El término depresión como diagnóstico clínico es algo muy extendido en la época actual. En el ideario colectivo queda normalmente asociado a una persona con semblante triste, con escasa motivación, más o menos desvitalizada y con serias dificultades para dirigir su voluntad, aun cuando las tareas a realizar sean las más simples del quehacer cotidiano, como levantarse de la cama, asearse o preparar la comida. En la mayoría de los casos pensamos en personas con un discurso autodenigrante, que hacen saber a cualquiera lo poco que valen y, por lo tanto, lo poco que merecen, hasta el punto de necesitar ser castigados para compensar sus sentimientos de culpa por no estar a la altura de lo que la familia, la sociedad o cualquier otro pudieran pretender.

De un tiempo a esta parte la palabra depresión está en constante circulación y es motivo de numerosas investigaciones médicas, psicológicas y sociológicas. Muchos pacientes llegan incluso a la consulta con el diagnóstico ya decidido, luego de haber hablado con amigos o haciendo una búsqueda por internet.

Pero la depresión tiene también otra cara, otro modo de manifestarse. Se trata de esas otras modalidades de tratar ese sentir desvitalizado, como es la búsqueda incesante de acontecimientos pasionales que produzcan un fuerte impacto sobre el cuerpo, para sentirlo vivo. Son modos diferentes de hacer con el dolor psíquico, donde, en lugar de condescender a la voluntad depresiva y dejarse atraer por la cama, se busca una solución al dolor por medios más pasionales.

El amor fusional

Es frecuente encontrar personas que acuden a la consulta luego de una gran frustración amorosa, con la dificultad “de pasar página”, incapaces de  asumir esa pérdida, a la espera de un relato que dé cuenta de lo sucedido. Se entiende que esa decepción amorosa haya dejado a la persona sumida en un profundo dolor, pero investigando en su historia personal podemos también observar la continuidad de un dolor, instalado desde momentos muy tempranos de su vida. Las elecciones de amor intensas, fusionales, absolutas, generan muchas veces la ilusión de poder ser salvados de ese dolor existencial, de pretender constatar que es posible compensar todo el amor que se cree no haber recibido.

Los deportes de riesgo

¿Cuál es el riesgo de hacer un deporte de riesgo? La vida. Una obviedad que curiosamente a veces se nos escapa.
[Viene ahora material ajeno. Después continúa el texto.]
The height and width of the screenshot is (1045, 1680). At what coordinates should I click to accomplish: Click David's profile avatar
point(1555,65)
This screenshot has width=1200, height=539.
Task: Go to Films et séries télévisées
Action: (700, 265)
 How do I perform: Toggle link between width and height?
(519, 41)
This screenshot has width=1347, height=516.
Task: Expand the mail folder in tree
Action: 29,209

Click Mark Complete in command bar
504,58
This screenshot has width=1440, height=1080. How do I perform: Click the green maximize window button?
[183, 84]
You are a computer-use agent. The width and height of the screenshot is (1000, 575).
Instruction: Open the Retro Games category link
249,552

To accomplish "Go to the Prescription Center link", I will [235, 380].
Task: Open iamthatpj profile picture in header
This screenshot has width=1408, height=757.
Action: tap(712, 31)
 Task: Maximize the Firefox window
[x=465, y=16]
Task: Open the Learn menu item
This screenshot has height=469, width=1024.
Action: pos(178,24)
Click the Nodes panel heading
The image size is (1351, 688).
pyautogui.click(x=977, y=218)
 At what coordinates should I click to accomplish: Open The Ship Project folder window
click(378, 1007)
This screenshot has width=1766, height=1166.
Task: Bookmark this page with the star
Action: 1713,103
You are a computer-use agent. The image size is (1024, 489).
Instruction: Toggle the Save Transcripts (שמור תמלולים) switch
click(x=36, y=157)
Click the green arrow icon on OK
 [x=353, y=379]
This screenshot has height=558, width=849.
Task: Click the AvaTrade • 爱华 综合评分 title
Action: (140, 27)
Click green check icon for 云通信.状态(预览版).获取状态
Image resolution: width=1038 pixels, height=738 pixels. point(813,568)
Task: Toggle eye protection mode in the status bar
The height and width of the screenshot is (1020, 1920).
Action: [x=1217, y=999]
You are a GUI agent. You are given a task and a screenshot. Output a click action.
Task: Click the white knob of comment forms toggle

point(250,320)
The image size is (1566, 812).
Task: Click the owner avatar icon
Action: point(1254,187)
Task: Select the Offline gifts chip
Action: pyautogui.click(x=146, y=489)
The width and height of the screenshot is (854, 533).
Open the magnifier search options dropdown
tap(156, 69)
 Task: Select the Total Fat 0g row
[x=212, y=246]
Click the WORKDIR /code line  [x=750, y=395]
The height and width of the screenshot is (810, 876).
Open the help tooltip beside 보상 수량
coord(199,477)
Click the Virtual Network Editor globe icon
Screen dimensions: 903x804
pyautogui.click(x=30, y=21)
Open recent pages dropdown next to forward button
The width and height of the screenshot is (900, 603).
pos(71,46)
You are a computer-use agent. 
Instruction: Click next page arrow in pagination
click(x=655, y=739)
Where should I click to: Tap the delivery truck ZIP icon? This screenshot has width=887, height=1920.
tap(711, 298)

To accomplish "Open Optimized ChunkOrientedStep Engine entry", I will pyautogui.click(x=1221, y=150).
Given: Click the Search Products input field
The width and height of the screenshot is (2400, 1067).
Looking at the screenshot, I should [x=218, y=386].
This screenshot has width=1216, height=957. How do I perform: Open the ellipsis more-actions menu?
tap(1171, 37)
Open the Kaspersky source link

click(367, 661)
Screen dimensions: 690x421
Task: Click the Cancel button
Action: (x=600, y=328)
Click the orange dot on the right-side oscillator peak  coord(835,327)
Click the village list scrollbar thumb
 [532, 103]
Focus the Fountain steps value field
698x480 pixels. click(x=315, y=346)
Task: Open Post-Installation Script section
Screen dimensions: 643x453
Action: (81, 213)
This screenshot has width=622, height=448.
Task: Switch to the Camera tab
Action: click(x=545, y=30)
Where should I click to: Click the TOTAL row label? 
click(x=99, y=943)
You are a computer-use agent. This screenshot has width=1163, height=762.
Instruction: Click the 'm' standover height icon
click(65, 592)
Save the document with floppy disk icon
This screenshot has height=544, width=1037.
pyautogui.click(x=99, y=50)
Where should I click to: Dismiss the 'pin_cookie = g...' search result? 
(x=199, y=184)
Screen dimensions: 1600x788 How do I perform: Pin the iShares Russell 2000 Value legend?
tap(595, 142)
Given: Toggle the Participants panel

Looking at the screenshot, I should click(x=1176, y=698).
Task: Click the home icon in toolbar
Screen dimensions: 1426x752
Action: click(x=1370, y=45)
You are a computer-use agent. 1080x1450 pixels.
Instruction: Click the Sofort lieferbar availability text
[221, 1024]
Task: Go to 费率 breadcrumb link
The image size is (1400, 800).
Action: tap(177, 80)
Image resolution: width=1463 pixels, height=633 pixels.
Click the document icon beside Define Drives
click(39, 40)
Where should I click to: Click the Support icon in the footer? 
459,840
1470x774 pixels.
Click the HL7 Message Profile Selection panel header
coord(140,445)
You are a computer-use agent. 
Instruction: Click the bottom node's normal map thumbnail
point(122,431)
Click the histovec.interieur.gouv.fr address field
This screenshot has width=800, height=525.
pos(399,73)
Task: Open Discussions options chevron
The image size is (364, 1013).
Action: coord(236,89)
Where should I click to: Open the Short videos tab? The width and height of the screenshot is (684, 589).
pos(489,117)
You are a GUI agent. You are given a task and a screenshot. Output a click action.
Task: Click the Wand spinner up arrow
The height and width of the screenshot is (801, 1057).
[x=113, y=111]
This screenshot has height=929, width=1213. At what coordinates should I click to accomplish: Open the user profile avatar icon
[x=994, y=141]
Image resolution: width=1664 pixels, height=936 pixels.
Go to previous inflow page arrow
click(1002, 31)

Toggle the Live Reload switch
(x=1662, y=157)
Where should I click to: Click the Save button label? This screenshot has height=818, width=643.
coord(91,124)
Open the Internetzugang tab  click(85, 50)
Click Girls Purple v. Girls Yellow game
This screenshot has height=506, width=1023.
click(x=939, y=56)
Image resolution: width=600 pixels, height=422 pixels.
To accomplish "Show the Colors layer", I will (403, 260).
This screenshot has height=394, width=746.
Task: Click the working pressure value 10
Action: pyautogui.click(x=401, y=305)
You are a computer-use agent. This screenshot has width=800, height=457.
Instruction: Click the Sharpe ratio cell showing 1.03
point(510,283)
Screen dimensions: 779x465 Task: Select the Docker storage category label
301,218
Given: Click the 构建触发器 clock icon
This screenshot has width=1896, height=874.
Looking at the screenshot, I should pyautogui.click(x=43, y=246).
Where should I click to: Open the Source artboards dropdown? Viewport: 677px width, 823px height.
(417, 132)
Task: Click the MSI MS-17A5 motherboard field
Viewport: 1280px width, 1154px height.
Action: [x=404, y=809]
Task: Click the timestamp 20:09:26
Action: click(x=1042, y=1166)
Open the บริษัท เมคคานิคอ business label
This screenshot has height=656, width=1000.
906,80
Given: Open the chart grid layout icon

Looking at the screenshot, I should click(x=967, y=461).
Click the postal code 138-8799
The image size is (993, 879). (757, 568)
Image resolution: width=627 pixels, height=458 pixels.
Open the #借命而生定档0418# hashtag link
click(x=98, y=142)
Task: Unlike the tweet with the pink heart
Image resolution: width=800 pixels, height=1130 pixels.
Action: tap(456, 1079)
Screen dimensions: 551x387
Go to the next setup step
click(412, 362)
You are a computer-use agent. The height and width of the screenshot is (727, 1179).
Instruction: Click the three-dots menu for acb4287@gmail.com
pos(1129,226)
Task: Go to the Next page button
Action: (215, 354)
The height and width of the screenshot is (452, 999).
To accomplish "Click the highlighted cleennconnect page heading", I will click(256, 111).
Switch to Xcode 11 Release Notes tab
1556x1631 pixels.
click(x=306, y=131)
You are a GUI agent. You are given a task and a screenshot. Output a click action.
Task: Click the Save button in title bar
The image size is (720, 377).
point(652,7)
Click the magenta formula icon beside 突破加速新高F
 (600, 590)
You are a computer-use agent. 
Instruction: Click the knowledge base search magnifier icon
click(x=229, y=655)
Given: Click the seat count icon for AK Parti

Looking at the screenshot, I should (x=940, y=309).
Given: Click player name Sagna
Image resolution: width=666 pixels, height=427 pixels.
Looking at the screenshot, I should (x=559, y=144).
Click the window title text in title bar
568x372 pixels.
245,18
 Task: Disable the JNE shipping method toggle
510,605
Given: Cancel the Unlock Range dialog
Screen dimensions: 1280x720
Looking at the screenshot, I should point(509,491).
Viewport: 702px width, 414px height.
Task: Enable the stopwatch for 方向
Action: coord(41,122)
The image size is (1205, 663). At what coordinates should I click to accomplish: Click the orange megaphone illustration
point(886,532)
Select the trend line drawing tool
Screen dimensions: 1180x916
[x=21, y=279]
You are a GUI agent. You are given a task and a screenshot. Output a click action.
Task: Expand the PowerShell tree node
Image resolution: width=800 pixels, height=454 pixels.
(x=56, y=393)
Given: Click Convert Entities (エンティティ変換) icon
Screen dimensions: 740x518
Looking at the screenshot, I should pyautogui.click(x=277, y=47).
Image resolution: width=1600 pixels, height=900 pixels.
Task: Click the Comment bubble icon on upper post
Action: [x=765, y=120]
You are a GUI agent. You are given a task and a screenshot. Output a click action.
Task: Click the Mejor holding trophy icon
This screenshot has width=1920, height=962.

Este tipo de actividades que coquetean con el peligro tienen la doble faz de generar un impacto muy grande en el cuerpo, al punto de llevarlo a una sensación de éxtasis vital muy intensa, pero encubren, al mismo tiempo, fantasías de suicidio inconscientes.

Llegados a este punto, es necesario hacer la salvedad de que no es posible establecer una generalización, más bien, pensar en cada caso hasta donde se trata de una actividad deportiva y de ocio, y hasta donde implica un riesgo autodestructivo ligado al dolor de existir.

 

Diversas acciones sobre el cuerpo

En la misma línea podemos pensar ciertos actos que algunas personas infringen sobre su propio cuerpo. Es el caso de las autolesiones, por ejemplo los pequeños cortes. Estas personas suelen confesar que ese dolor corporal les producen satisfacción porque, de este modo, sienten aliviado el dolor psíquico o moral: al mortificarlo sienten un cuerpo vivo. Y podemos extender esta lectura a otras prácticas como la privación excesiva de comida o el abuso de algunas drogas.

De esta manera, todas esas prácticas pueden enmascarar un sentimiento melancólico bajo el ropaje de una vida intensa y pasional. Se trataría de soluciones particulares a un sufrimiento excesivo, pero que pueden conllevar, por la vía opuesta, las mismas consecuencias destructivas.

Poder pensar que existen otras soluciones al dolor de existir es el primer paso para realizar una consulta a tiempo, con el fin de reacomodar las piezas de la propia vida y armar un puzzle menos sufriente.